Prisoners (2013) – Thriller | Drama
Directed by: Denis Villenueve
Starring: Jake Gyllenhaal and Hugh Jackman
How I Watched: DVD
Best Line: “They didn’t cry until I left them.”
I don’t know what it is, but Jake Gyllenhaal does a wonderful job slipping himself into fantastically creepy films. From Donnie Darko, to Nightcrawler, to Villenueve’s own Enemy, he always seems to be somewhere on the bill in these type of films. Now, if you saw Enemy, you might be expecting Prisoners to be REALLY weird. It’s not, but it’s got enough of that Lynchian, otherwordly line-walking to make you want to turn on the lights.
Prisoners is not a feel good movie. I will tell you that now. It’s dark as hell, mostly brown and grey throughout and the characters are permanently scared and/or yelling the whole movie. But holy shit, is it vicious. From the onset, Hugh Jackman quietly utters the lord’s prayer as a deer takes its last breaths and it does not let up from there. Every scene seems to be bathed in a perpetual dusk that the entire cast seems trapped in. It’s a very claustrophobic film that is precise in its efforts of making you feel like shit. I can really see a lot of people not being able to handle some scenes in this one.

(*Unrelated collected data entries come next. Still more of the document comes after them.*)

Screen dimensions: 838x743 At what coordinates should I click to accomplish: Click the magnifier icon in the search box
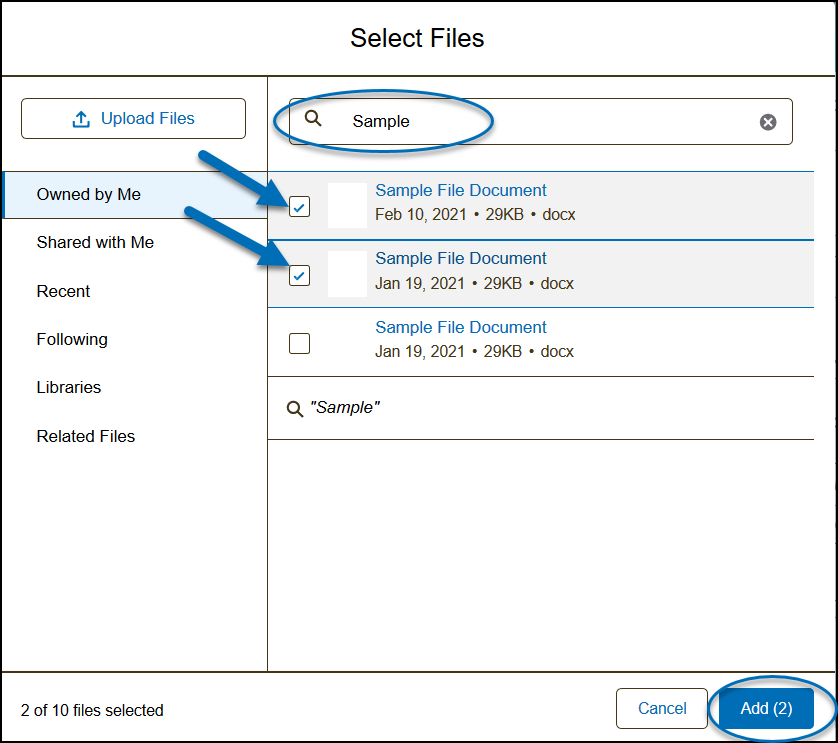click(x=313, y=119)
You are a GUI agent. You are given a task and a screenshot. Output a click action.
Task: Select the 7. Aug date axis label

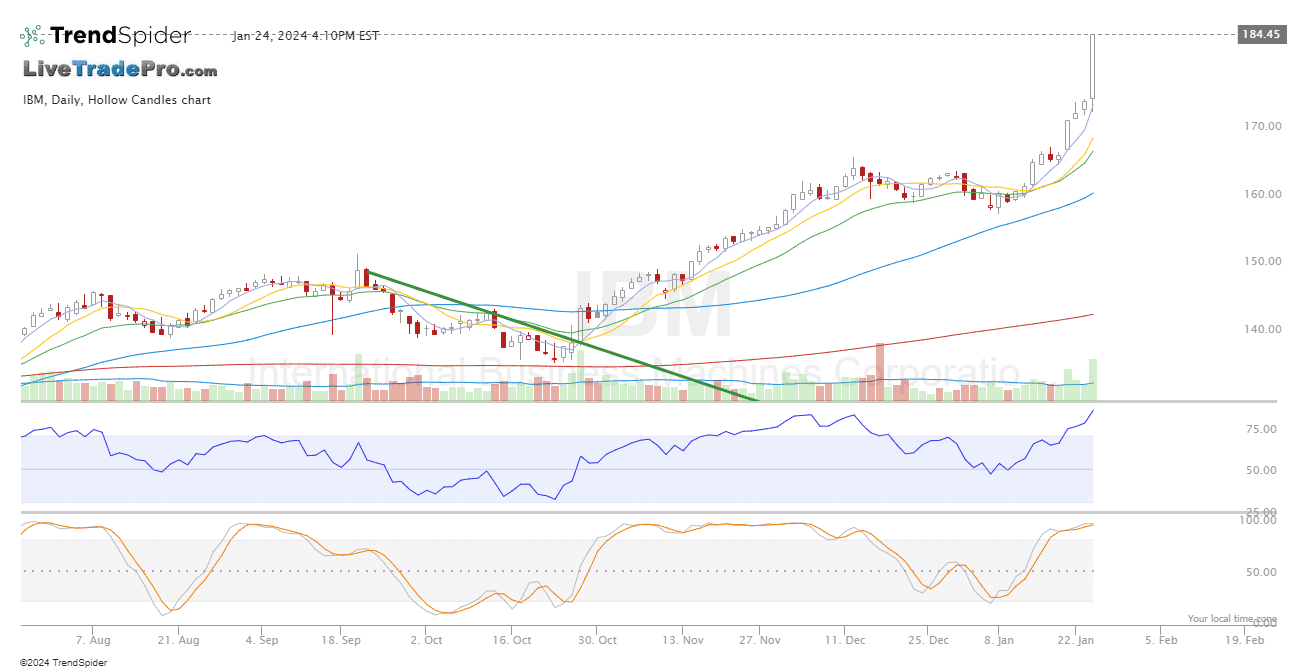pos(93,639)
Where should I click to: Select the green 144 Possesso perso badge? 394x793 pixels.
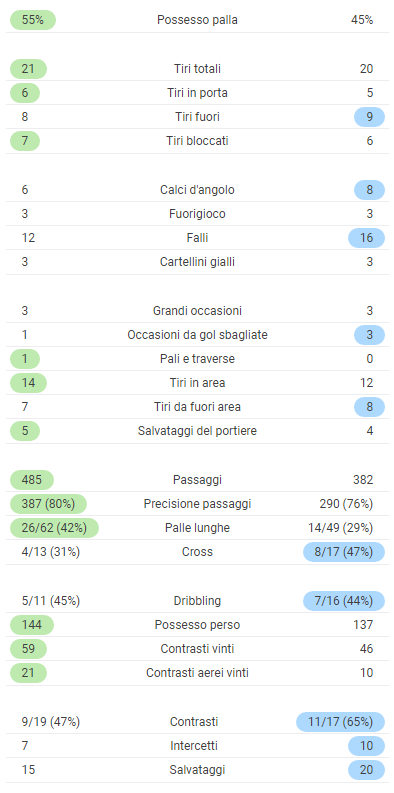pos(32,625)
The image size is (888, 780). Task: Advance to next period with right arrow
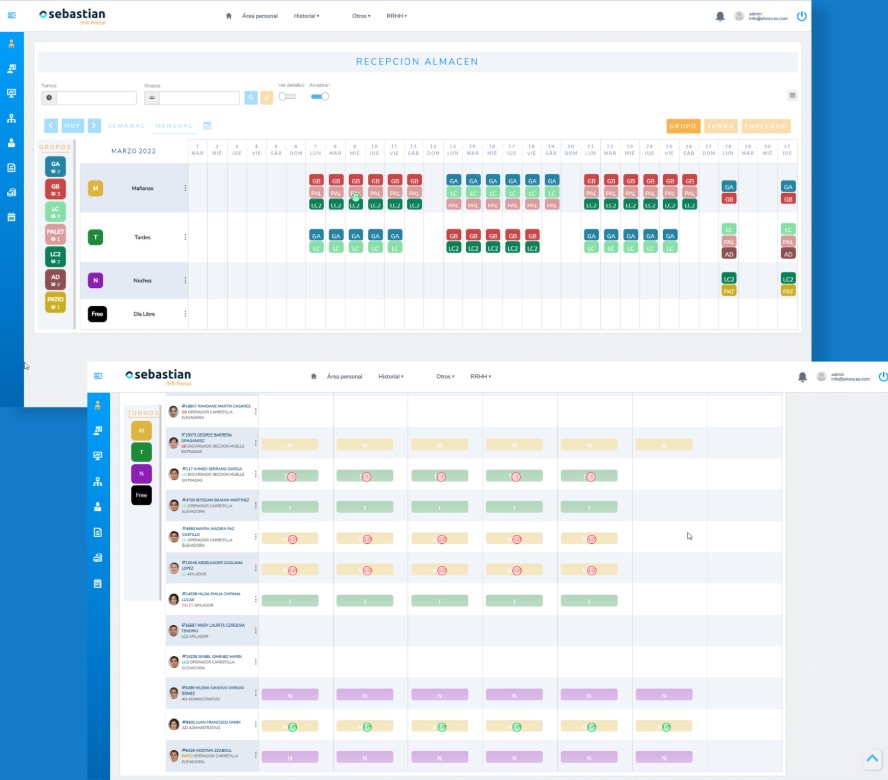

If you watch the trailer for Prisoners, you can tell what this story is about, so no worries about this spoiler. Two families lose their daughters in the middle of the day and Gyllenhaal investigates their disappearance. Hugh Jackman is Hugh Jackman in this one, and you get about what you expect from an ‘unsettled Jackman’ performance. However, Gyllenhaal and Paul Dano are magnificent and really carry the film. Dano does his best “creepy guy in a van” at the beginning, but as time passes, he becomes so much more than that. His soft-spoken demeanor is terribly discomforting beneath those wire glasses that are so typical in child-kidnapping films.
Gyllenhaal, though is really the barometer of the film’s emotion. From the beginning, the viewer is challenged to make a choice between Jackman’s outbursts as a frantic father and the situation that Dano finds himself in after the girls disappear. Gyllenhaal is always there, dividing the two parties, testing your limits as a viewer. It’s not a simple choice to make and the movie does everything in its power to throw your emotions into a blender.
The rest of the cast is just kind of there, though. This is perhaps the film’s greatest flaw. Both Jackman’s wife (played by Maria Bello) and the other mother in the film (Viola Davis) are understandably grieving the whole film, but that’s really all they do. Terrence Howard attempts to show emotion, but it’s not very convincing. Melissa Leo is pretty good as Dano’s aunt, but again, Dano and Gyllenhaal really steal this one away from everyone else.
At times, Prisoners really rides the line of the supernatural. Not ghosts and witches, but more like the end of the first season of True Detective; that awful feeling that I know you got when the detectives entered Carcosa in the finale is present in a few scenes in this film. It does not really stick to that, but still, Villenueve definitely has some skill in discomfort.
I feel bad about this, but I did not see Villenueve’s 2015 Sicario. Trust me, I really want to, I just have not gotten around to it yet. Seeing that he is taking the helm for Blade Runner 2 (due out 2017) makes me really excited, though. Enemy was an awfully creepy little story full of doppelgangers and Kafka-esque suggestions that will fit into the Blade Runner universe perfectly.
While I definitely would not suggest Prisoners if the kiddies are around or you had a rough day at the office, it’s perfect for those nights where you want to watch a scary movie that’s not that kind of scary movie. The performances from Gyllenhaal and Dano are excellent and while the story was a few hairs away from being epic, it’s a moral brain-twister that will have you talking when the credits roll.